Fuld Institute for EBP Quadruple Aim to HealthcareMelnyk closed the summit with the latest research on clinician well-being. Even before the pandemic, mental health challenges, such as depression, anxiety and burnout among clinicians was on the rise. She emphasized that the only path to reaching the quadruple aim in healthcare – enhancing the patient experience, improving population health, decreasing costs and improving the work life and well-being of healthcare providers – is through EBP and clinician well-being.

From poorly functioning teams and an increase in clinical demands to decreased time with patients, medical professionals are experiencing burnout, distress, depression and even suicide at alarming rates. Melnyk shared the relationship between burnout and occupational injury and increased substance abuse, leading to an increase in absenteeism, turnover and medical errors, the third leading cause of death nationally.
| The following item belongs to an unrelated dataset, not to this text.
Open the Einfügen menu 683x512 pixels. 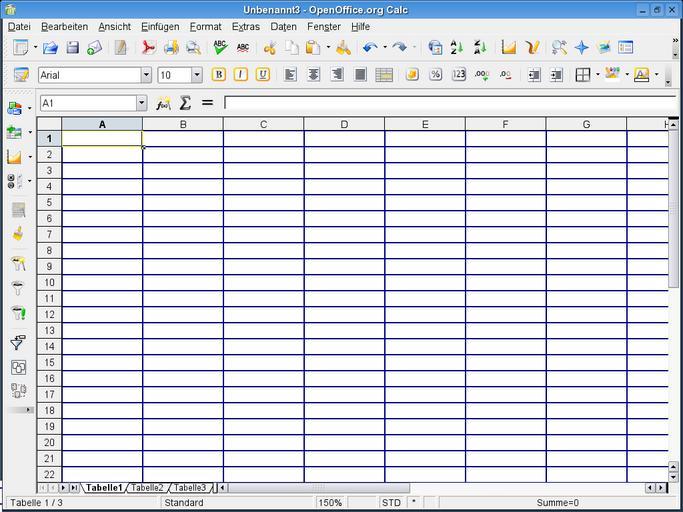click(x=160, y=27)
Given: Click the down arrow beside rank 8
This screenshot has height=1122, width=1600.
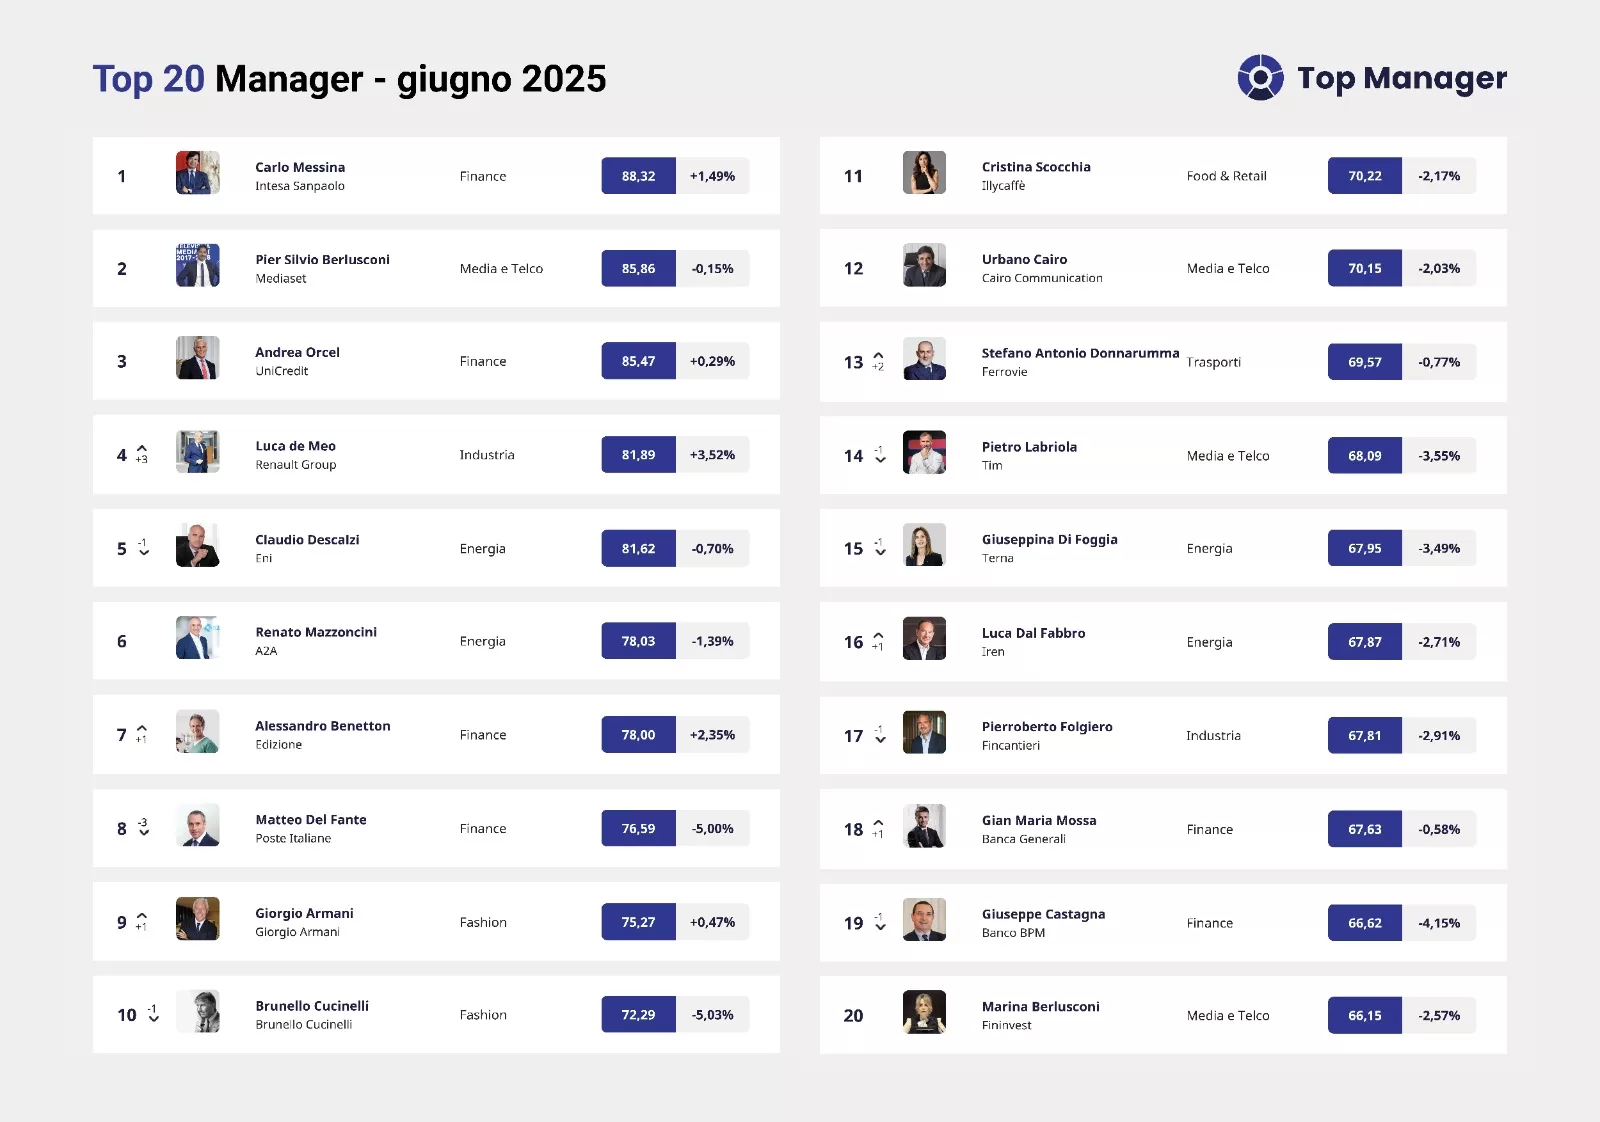Looking at the screenshot, I should [144, 832].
Since the onset of COVID-19, conditions have worsened, with one-third of adults experiencing depression or clinical anxiety. In Melnyk’s national study of nurses on the front line during the pandemic, the majority reported suboptimal health and well-being, high levels of stress and burnout, attributing COVID-19 to the worsening of their mental and physical health.

Melnyk called for system changes to address understaffing and 12-hour shifts, while encouraging nurses to prioritize self-care and urging healthcare executives to invest more in building wellness cultures and providing evidence-based programs and resources that are effective in reducing burnout and depression in clinicians. Pointing to resources like the National Academy of Medicine’s Action Collaborative on Clinician Well-being and Resilience, the American Nurses Association’s Healthy Nurse Healthy Nation initiative and the evidence-based brief that the Fuld Institute for EBP and the Health Policy Institute published, Melnyk encouraged participants to advocate strongly for more substantial investments in workplace wellness, which has a substantial positive impact on clinician population health as well as healthcare quality and safety.